Ford Strikers Riot is a 1941 photograph which shows a strikebreaker getting beaten by United Auto Workers (UAW) strikers. Photographer Milton Brooks captured the image and it won the first Pulitzer Prize for Photography in 1942.
In the image, workers were picketing at the Ford Motor Company and a man clashed with the union men who were picketing. The man was a strikebreaker and the photo shows him being beaten by striking United Auto Workers (UAW) strikers. The image has been called a portrayal of the struggle in America between capital and labor.

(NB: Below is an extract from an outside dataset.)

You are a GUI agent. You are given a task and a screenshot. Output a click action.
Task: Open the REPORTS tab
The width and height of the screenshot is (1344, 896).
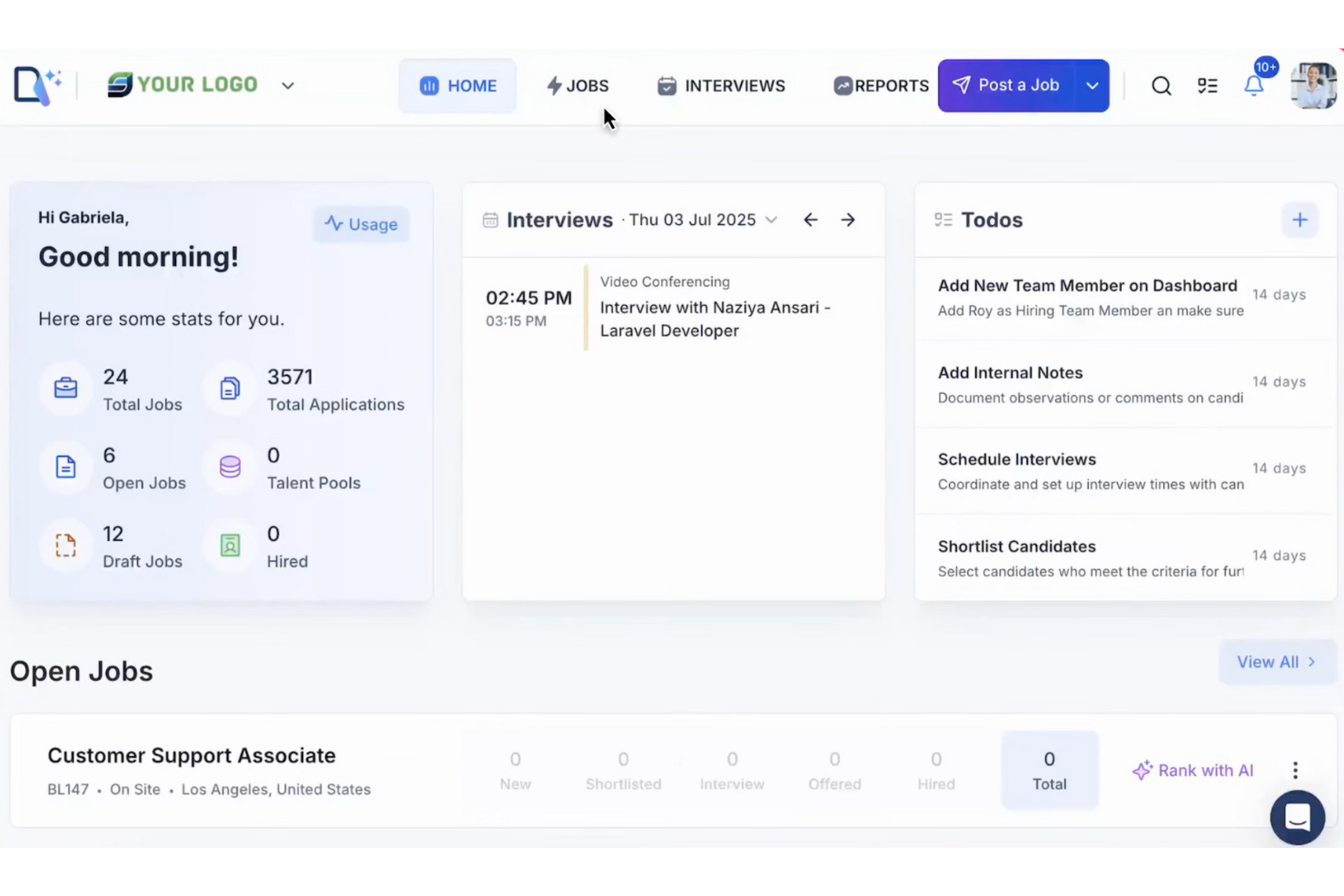[880, 85]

The image was taken in Dearborn, Michigan at the Rouge Plant of the Ford Motor Company during a worker strike action on April 3, 1941.[1] [2] In its 40 year history, Ford Motor Company had never been closed as a result of a worker strike. The workers defied the company, the state police, and the strike breakers.

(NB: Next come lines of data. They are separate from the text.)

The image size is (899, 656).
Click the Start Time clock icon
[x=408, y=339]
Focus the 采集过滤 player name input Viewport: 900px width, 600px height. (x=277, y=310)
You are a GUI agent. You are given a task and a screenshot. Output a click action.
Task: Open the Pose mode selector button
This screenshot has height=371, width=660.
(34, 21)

The image was captured by The Detroit News photographer Milton Brooks.[3] A peaceful picketing of the Ford Motor Company was interrupted when a single man clashed with the Union men who were picketing. The man ignored the advice of the Michigan State Police and crossed the picket lines. Brooks waited with other photo journalists outside the Ford factory gates. Brooks described what happened, "I saw a man pick a fight with some of the pickets." Brooks took only one photograph and he said, "I took the picture quickly, hid the camera... ducked into the crowd... a lot of people would have liked to wreck that picture.
The image shows United Auto Workers (UAW) strikers beating a strikebreaker[4] with his coat pulled over his head. He is surrounded by eight men with clenched fists and clubs. After the photo was taken, the man was bleeding and stunned and was taken to the Ford Motor Company's hospital.[5] The Times ofShreveport, Louisiana described the scene by saying, "strikers rain blows on a man who shields himself with his coat in an early morning outbreak of hostilities".[6]
The image won the first Pulitzer Prize for Photography in 1942,[4] [7] juried by Herbert Brucker, Richard F. Crandell, and Roscoe B. Ellard.[8] The new photography category had 109 entries. The jury selected 11 finalists, deliberated, and concluded: "This brutal picture [...] sums up much of the labor history of 1941."[9] The Los Angeles Times, at the time, referred to the photograph as a "dramatic picture of a gang in action".[10] The award was accompanied by a prize of .[11]
In Carol Quirke's 2012 book Eyes on Labor, she stated that photography plays a partisan role for both employers and employees, and that this image portrays the struggle in America between capital and labor.[12]